> [Task statement]: Stop after the line that contains "Click the red X exit icon". Until then, retype each line of the entries exactly from the first one, skipping pictures.

*** Block opens ***

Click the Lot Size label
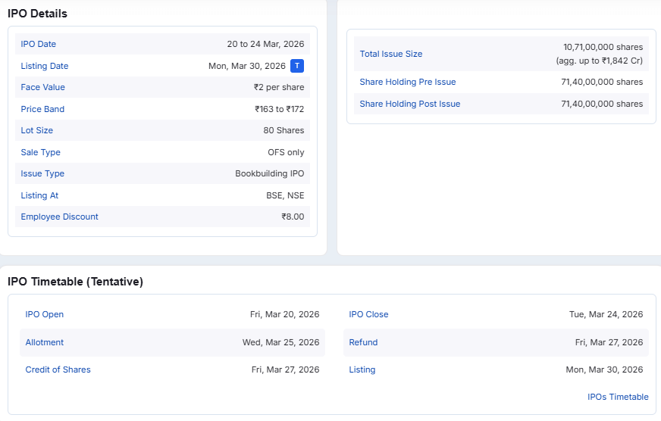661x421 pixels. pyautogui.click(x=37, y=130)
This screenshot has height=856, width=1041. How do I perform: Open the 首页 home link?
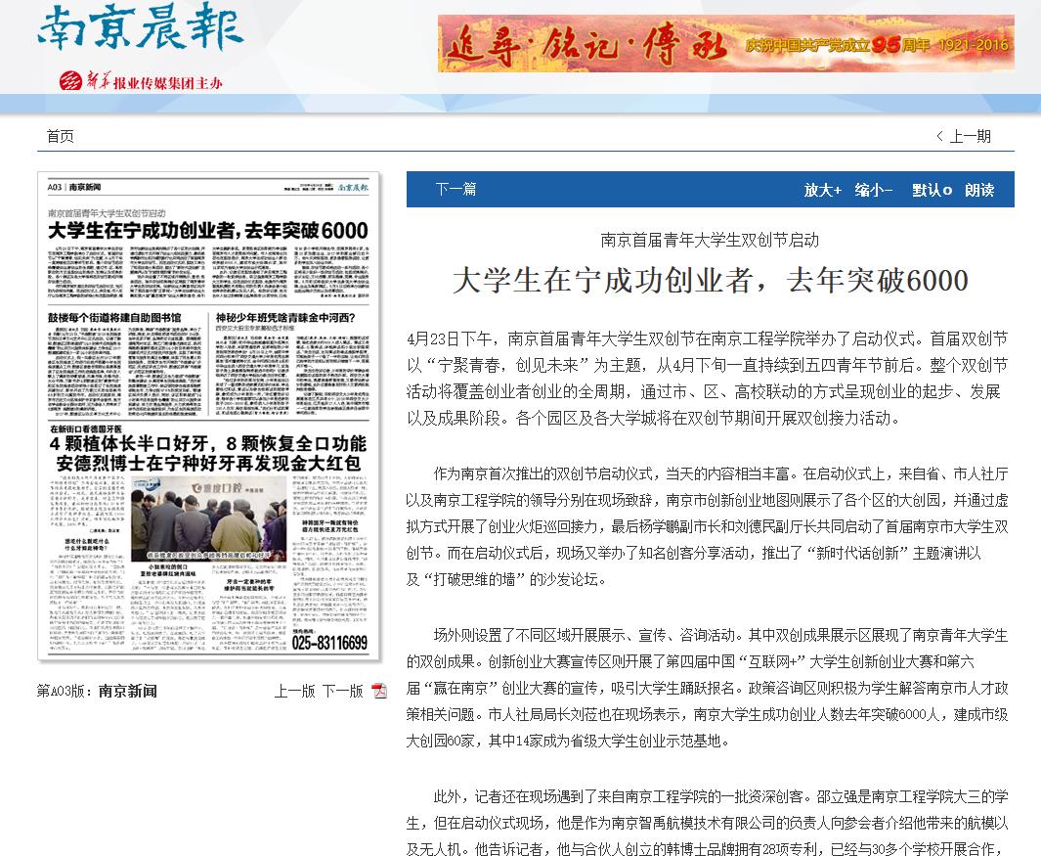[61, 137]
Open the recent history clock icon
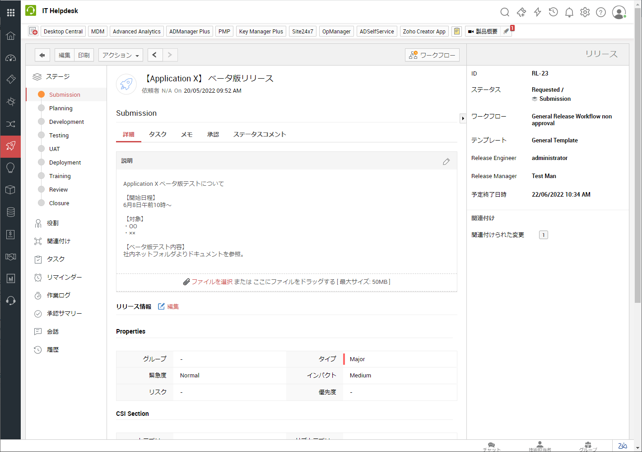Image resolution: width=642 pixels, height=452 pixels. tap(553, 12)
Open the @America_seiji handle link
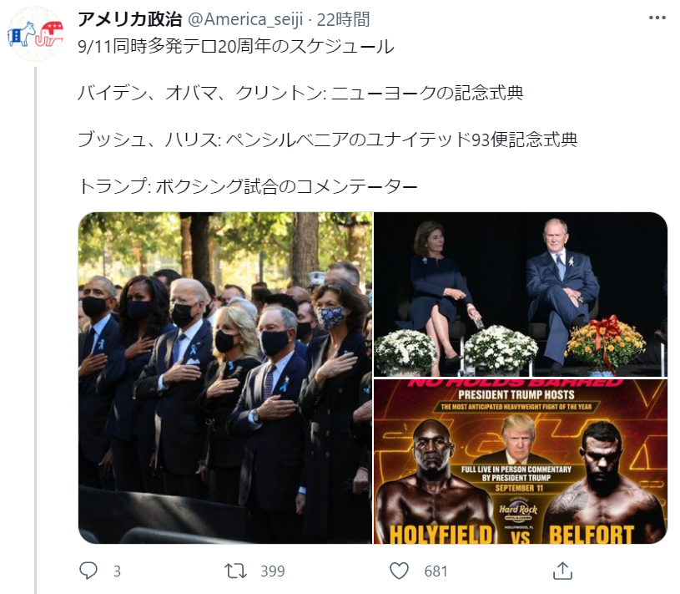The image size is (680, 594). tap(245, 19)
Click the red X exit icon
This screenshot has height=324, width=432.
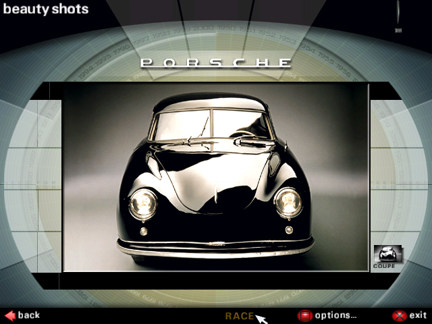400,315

*** Block closes ***

> [Answer to the exercise]:
Click the Lot Size label
661x421 pixels. pyautogui.click(x=37, y=130)
This screenshot has height=856, width=1041. How do I perform: Open the 首页 home link?
[61, 137]
Open the recent history clock icon
Image resolution: width=642 pixels, height=452 pixels. tap(553, 12)
Open the @America_seiji handle link
The image size is (680, 594). tap(245, 19)
Click the red X exit icon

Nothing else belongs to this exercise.